14:43 Misinfo Disinfo Malinfo — Joe breaks down the critical differences between misinformation, disinformation, and malinformation with real world examples. David mentions Bill Clinton’s Arkansas tax burden claim as a perfect example: completely true, entirely misleading.
18:45 Comedy as Truth Teller — Georgia makes the case for Charlie Chaplin, Jon Stewart, and George Carlin as some of history’s most effective truth tellers.
19:59 Teaching Critical Thinking — Mary asks David how he taught students to find the truth, opening a rich discussion on logical fallacies and scientific reasoning.
21:21 Confirmation Bias Tools — David walks through practical exercises for fighting confirmation bias, including actively seeking counter evidence.
25:16 Theories of Truth — Joe runs through the four major theories of truth: correspondence, coherence, pragmatic, and deflationism.
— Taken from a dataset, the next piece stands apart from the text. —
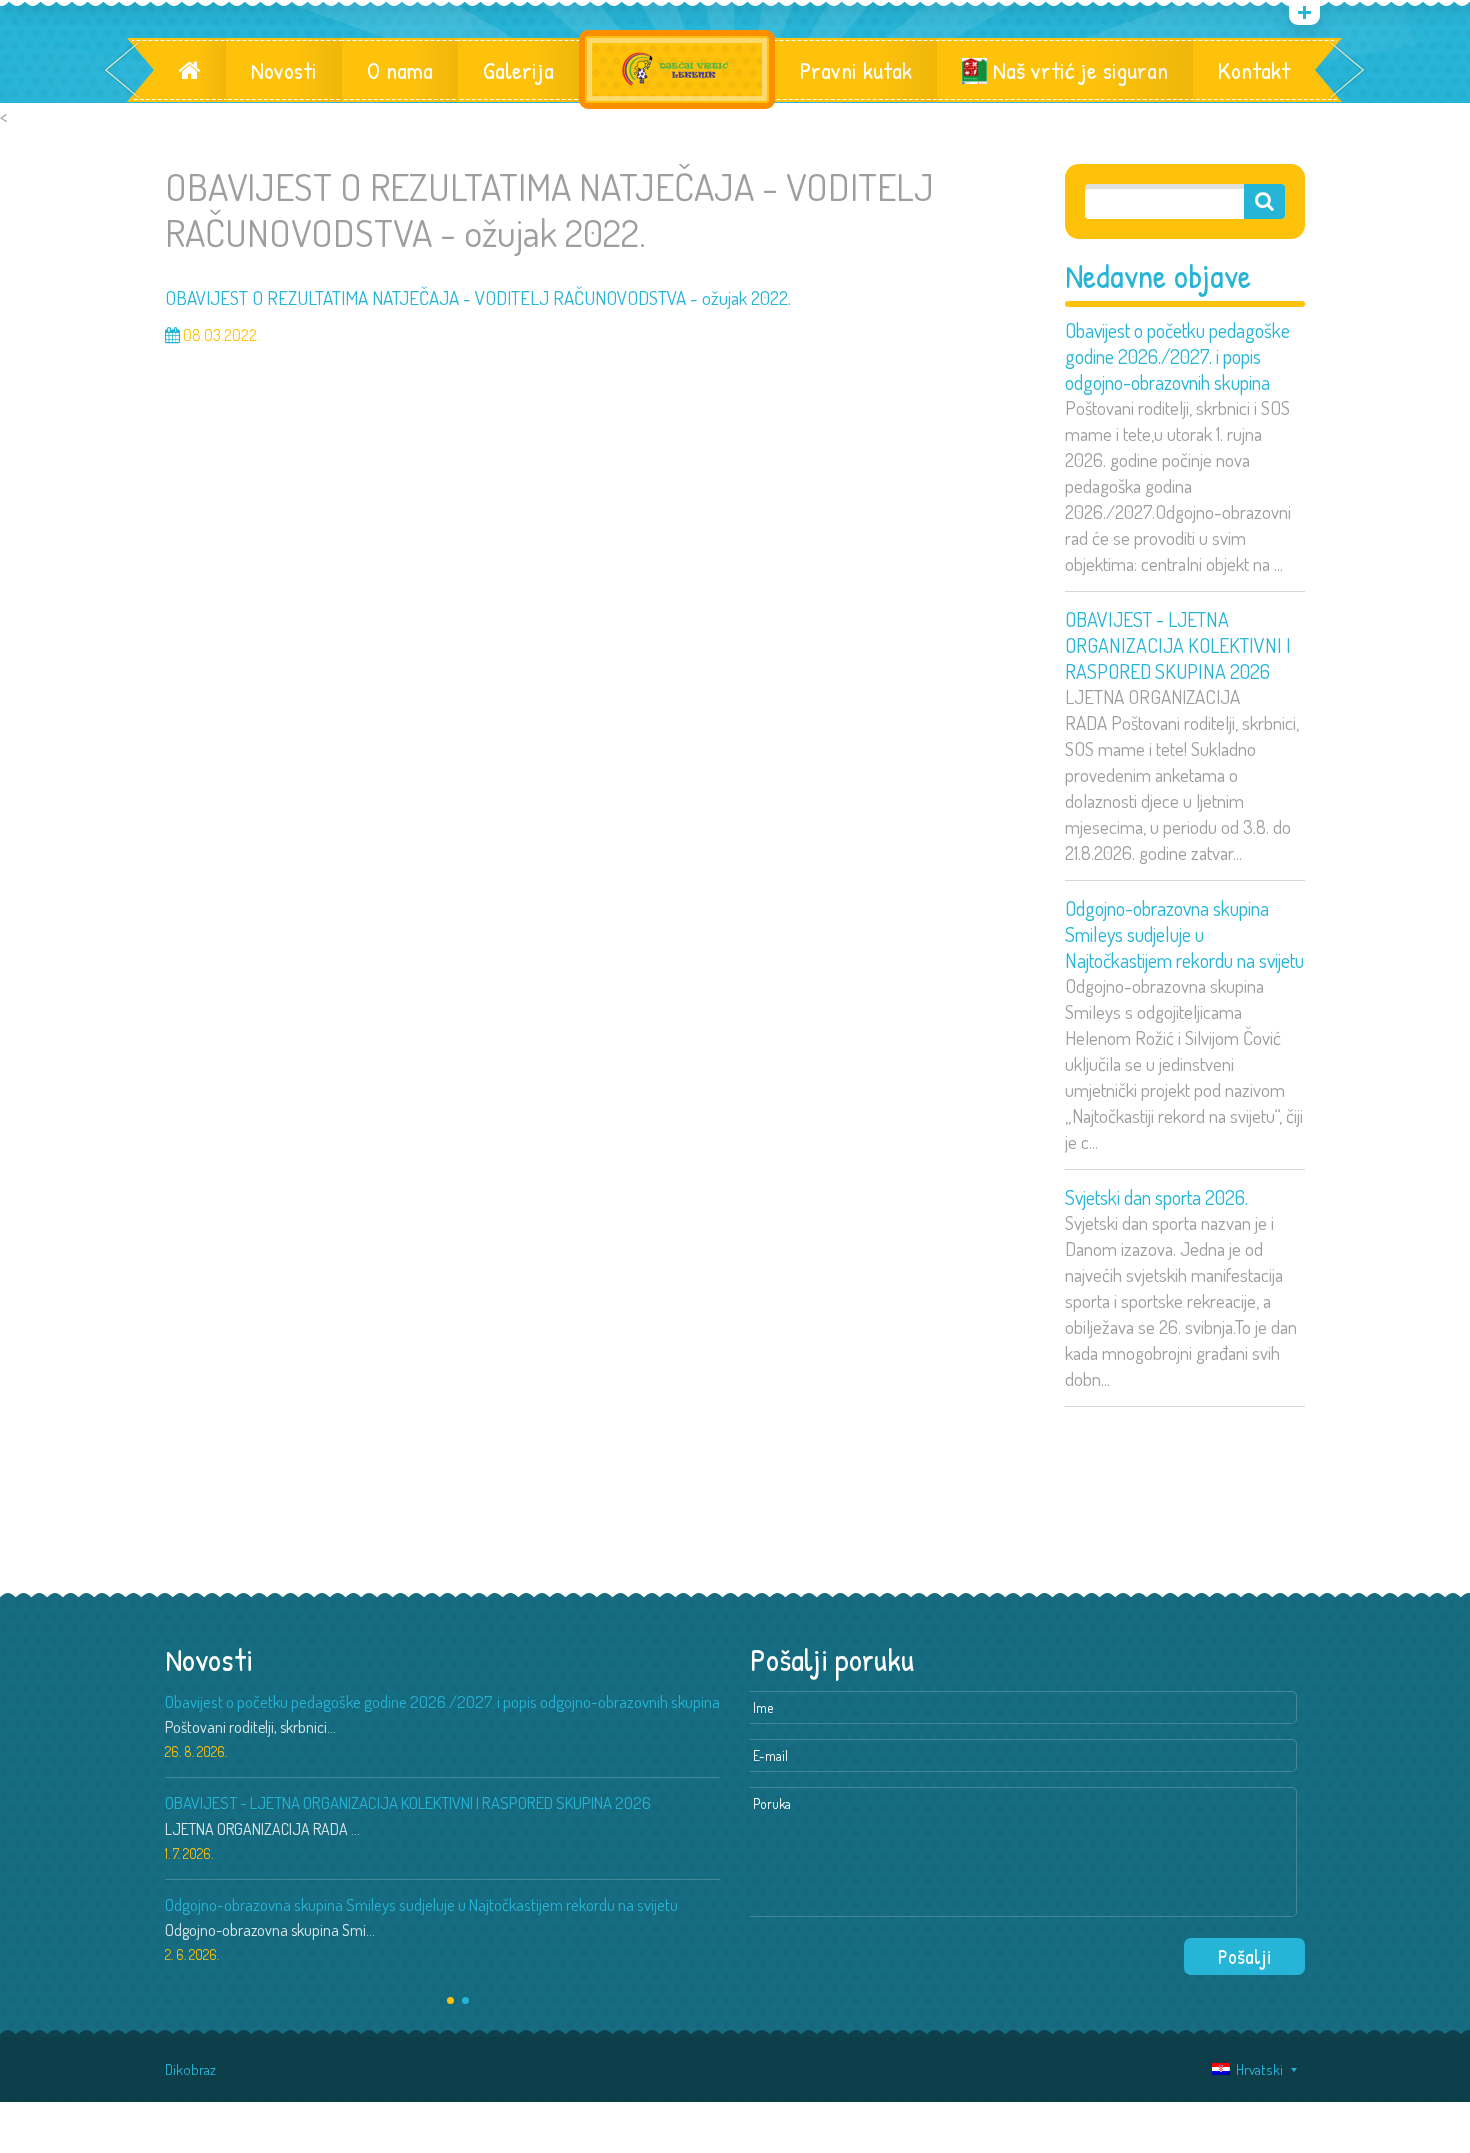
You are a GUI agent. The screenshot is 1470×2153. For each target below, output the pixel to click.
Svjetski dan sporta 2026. (1156, 1197)
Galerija (518, 70)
27:28 Flat Earth Conference Story — David recounts philosopher Lee McIntyre’s experience at a Flat Earth Society conference, including the beach ball water experiment.
32:28 Pragmatism and Regress — David explains why the pragmatic and coherence theories of truth ultimately collapse back into the correspondence theory.
35:01 Liars Paradox Teaser — Joe introduces the Liar’s Paradox and the crew tumbles into the logical abyss of self-referential statements.
35:34 Paradox Shirt Truth — David reveals his t-shirt that said “this shirt contains three errors” with only two typos, and the paradox it created.
36:20 MK Ultra and Truth Serum — Nick brings up MK Ultra and the crew explores what truth serums actually do versus what we imagine they do.
37:03 Wonder Woman Lasso Tricks — Joe explains the Bogus Pipeline and how the lasso might work more as a psychological trick than a magical compulsion.
38:21 Lie Detectors and FMRI — The crew breaks down how polygraphs and functional MRI actually work and why both are deeply unreliable.
40:39 AI Hallucinations Deepfakes — Georgia draws the connection between the left-brain interpreter and AI hallucinations, and the crew discusses deepfakes as truth’s newest threat.
43:35 Teaching Critical Thinking — David reflects on his medium level success in the classroom and the surprising gap between understanding a concept and applying it.
46:41 Objective Truth and Memory — Mary brings up Mortimer Adler and the crew debates objective truth, malleable memory, and the unreliable narrator.
50:10 Science Process and Media — David and Joe discuss how journalism misrepresents science by treating single studies as conclusions rather than steps in a process.
52:26 Taken Out of Context — Mary raises the “taken out of context” defense and David breaks down what context actually means and when the phrase is just an excuse.
54:22 Truth Devices Ethics Law — The crew debates the legal and ethical implications of a real truth device, from the Fifth Amendment to Senate confirmation hearings.
57:43 Misinformation Kids Books — Mary recommends Killer Underwear Invasion and Georgia connects children’s picture books to early critical thinking development.
01:02:29 Teaching Myth Confrontation — David shares his scariest classroom moment when a student insisted Einstein said we only use 10% of our brains.
01:03:38 Plugs and Final Advice — David plugs his books and article, and leaves listeners with advice to verify sources, question everything, and stay curious.
“Stay curious, stay safe… Love Y’all!”